The CO’s gave us a lunch bag with a baloney sandwich and an apple.  In addition, we took off the temporary clothing from the Low and were given different temporary clothing.  While the CO’s did whatever they had to do to process us, the eight of us talked in the cell.  There were six guys going to the Camp, and the other two inmates were staying at the Medium.  These two guys had long sentences for drug trafficking.

This is how I looked after 4 weeks in the SHU. I call this my “Ax Murderer” picture.

We were interviewed by a nurse and asked numerous questions by the CO’s.  They took our fingerprints and new mug shots for our new prison ID.  This was the first time I got a chance to see how long my beard and hair had gotten.  I’ve started cutting my hair extremely close years ago, once I gave up the possibility that I would ever be able to grow a full head of hair again.  Bald suits me and I am ok with it.  My wife would never tolerate me with a beard so I never tried.

A CO informed the campers that a counselor from the Camp would be coming to get us.  The Camp is immediately next to the Medium.  Again, we would have to wait to be moved.  The steel benches in these holding cells were getting to me.

Finally, to the Camp

There was talk that they needed to get us to the Camp by the 4 pm. count.  A male counselor ultimately came to R&D to escort us to the Camp.  They handcuffed and shackled us again for the move to the Camp, marched us to another van and drove us to the Camp at about 2:30 pm.     We still had our temporary clothing that was issued when we arrived at the Medium.  The counselor warned us that we should not succumb to the temptation to get a cellphone and to stay away from cigarettes.  I thought these were weird warnings at the time, but soon learned that both cellphones and cigarettes were prevalent at the Camp.

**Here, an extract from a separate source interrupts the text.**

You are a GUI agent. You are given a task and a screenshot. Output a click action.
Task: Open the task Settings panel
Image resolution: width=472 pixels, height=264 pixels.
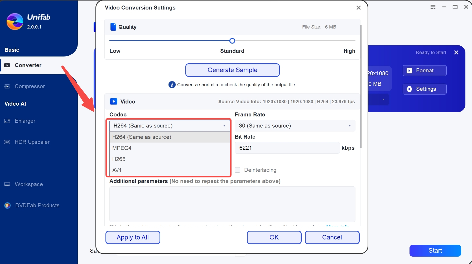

After being processed at both the Medium and the Low, the transfer to the Camp was a whole different experience.  The cuffs and shackles were removed in the parking lot at the Camp.  We walked straight in the front door from the parking lot – no fences, no secured doors – wow!

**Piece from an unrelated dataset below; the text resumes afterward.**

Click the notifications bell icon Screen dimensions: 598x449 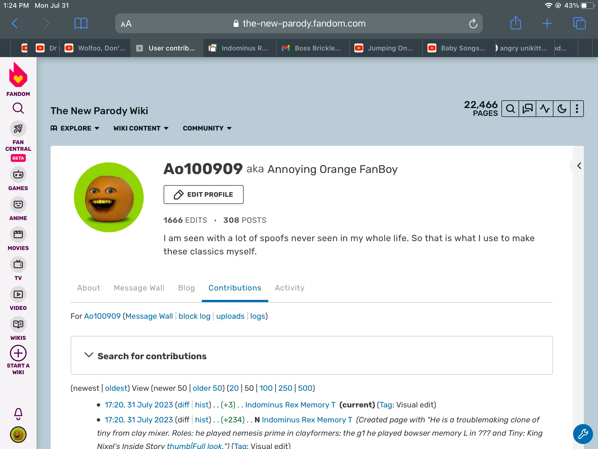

Getting Settled at the Camp

The counselor escorted us to the offices where I waited for my counselor to see me.  Our introduction was very brief and I was told that she would be calling me later after count.  In the meantime, I was given a bunk assignment at the “beach” (there’s a beach in prison? cool!) in the Hatteras East unit, told to go there and wait.  Another camper volunteered to take me there.

After count and during dinner, the newly-arrived campers were called to the laundry.  We were given an unhemmed uniform and measured for our clothes.  The laundry CO and inmates gave us bedlinens, towels, underwear, a wool hat and cotton gloves.  We were told to come back to laundry at 7:30 the next morning for our permanent uniforms, which included 4 pairs of pants and shirts, and a coat.

I quickly got settled into my bunk and then explored the camp’s grounds, which I will talk about later.  Most importantly, I went to the barber for a haircut and shave.  I feel human again!